Exercise aim
Quote everything from the line containing "Click the Every 15 minutes label text" down to the end of the entries below, leaving out the pictures.

Information provided
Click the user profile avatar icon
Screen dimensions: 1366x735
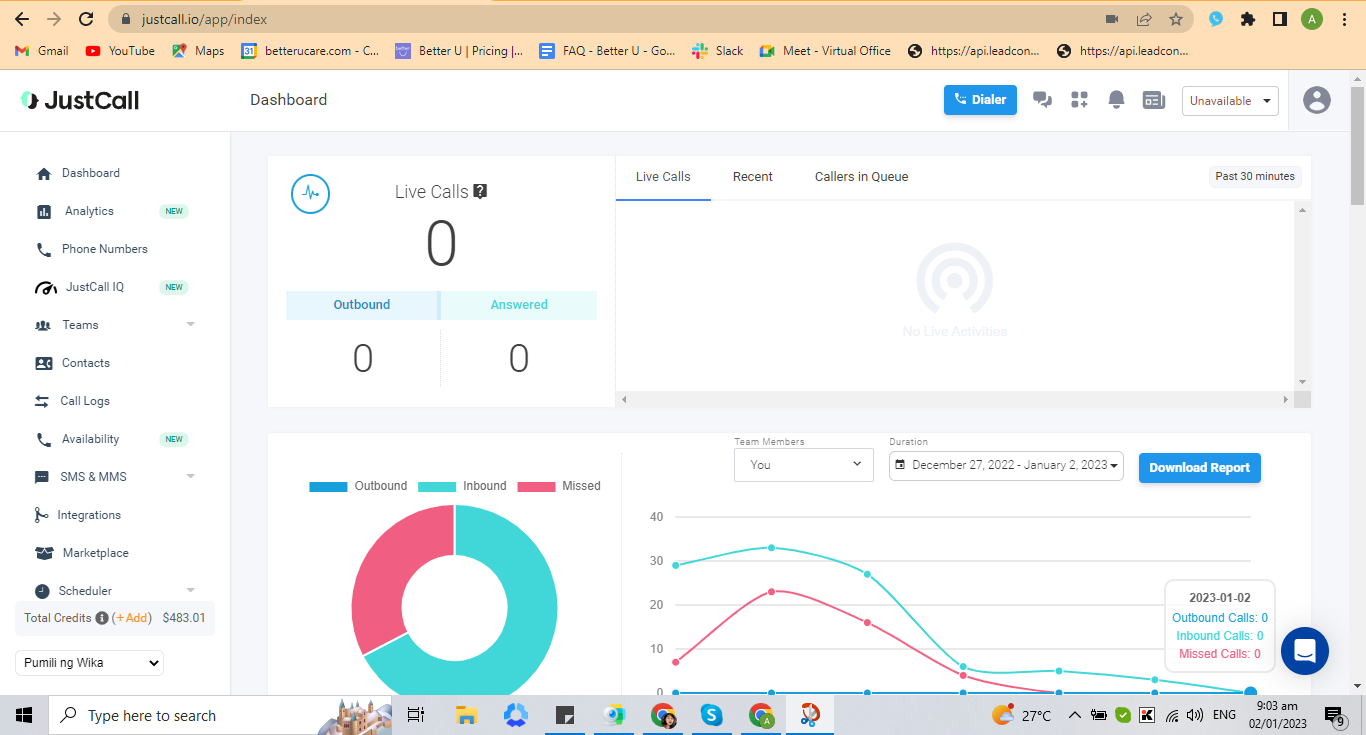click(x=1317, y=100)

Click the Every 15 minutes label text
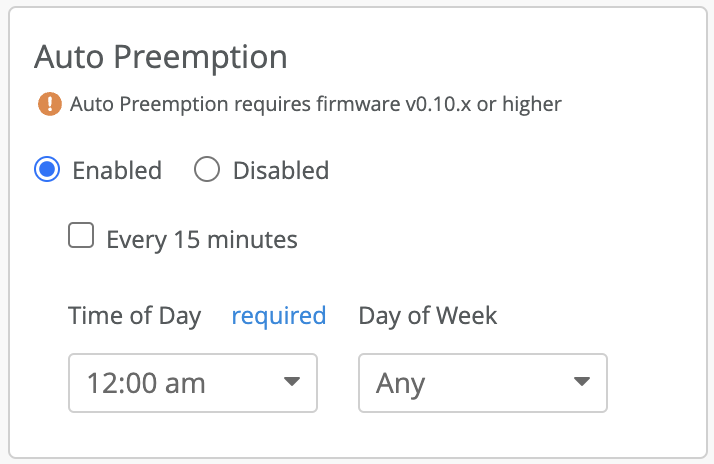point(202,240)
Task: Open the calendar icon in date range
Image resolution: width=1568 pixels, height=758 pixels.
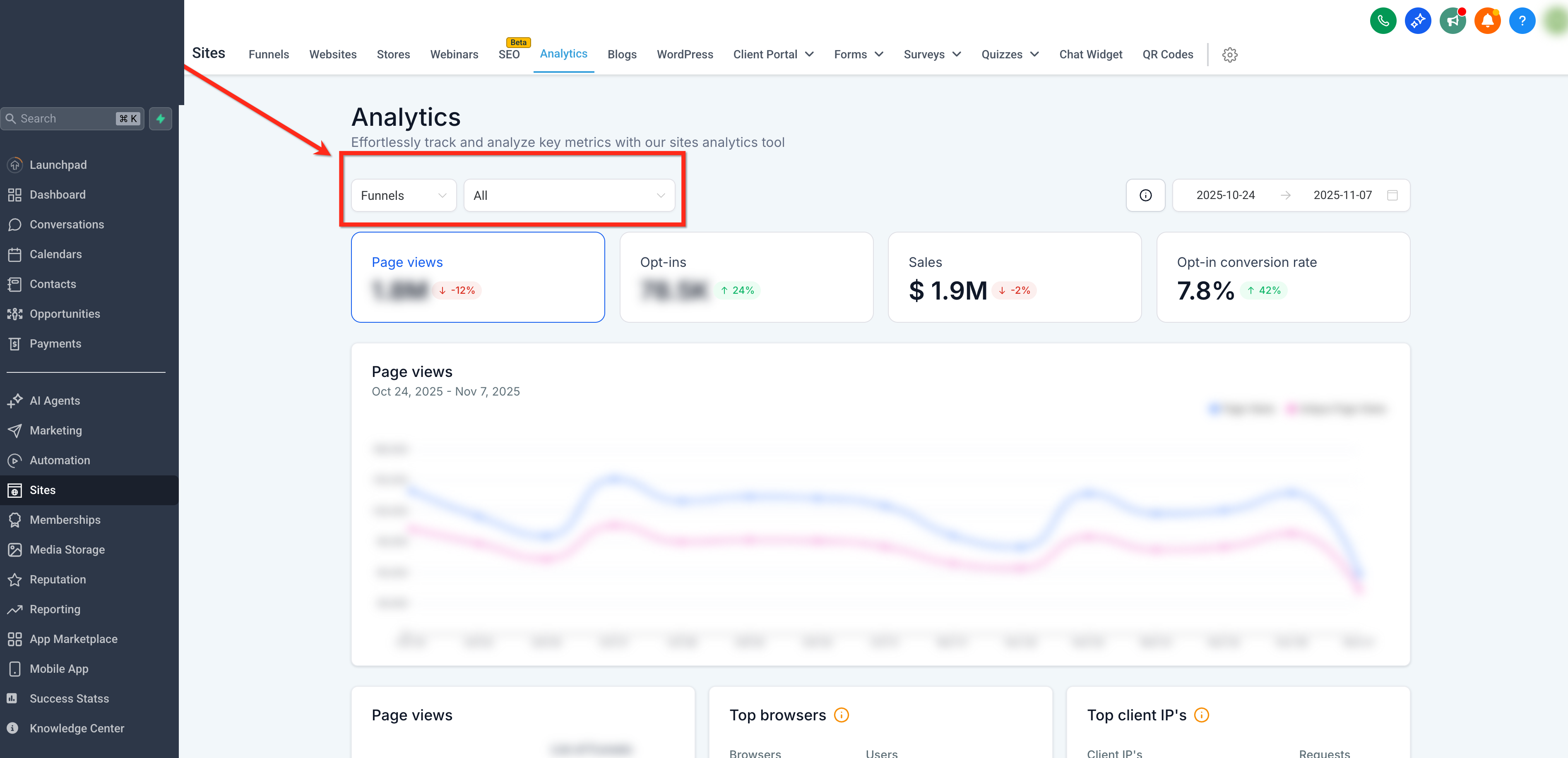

Right answer
Click the Every 15 minutes label text
point(202,240)
Task: Open the calendar icon in date range
Image resolution: width=1568 pixels, height=758 pixels.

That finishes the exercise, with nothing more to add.